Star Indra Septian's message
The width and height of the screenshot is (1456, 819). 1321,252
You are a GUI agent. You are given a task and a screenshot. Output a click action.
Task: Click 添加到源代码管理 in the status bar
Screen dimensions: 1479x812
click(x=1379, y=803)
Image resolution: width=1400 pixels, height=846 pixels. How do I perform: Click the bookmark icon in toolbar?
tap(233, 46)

▶ _Work required_: An unaltered copy of the listing above must form the answer.

▶ _Task output_:
Star Indra Septian's message
The width and height of the screenshot is (1456, 819). 1321,252
You are a GUI agent. You are given a task and a screenshot. Output a click action.
Task: Click 添加到源代码管理 in the status bar
Screen dimensions: 1479x812
click(x=1379, y=803)
Image resolution: width=1400 pixels, height=846 pixels. How do I perform: Click the bookmark icon in toolbar?
tap(233, 46)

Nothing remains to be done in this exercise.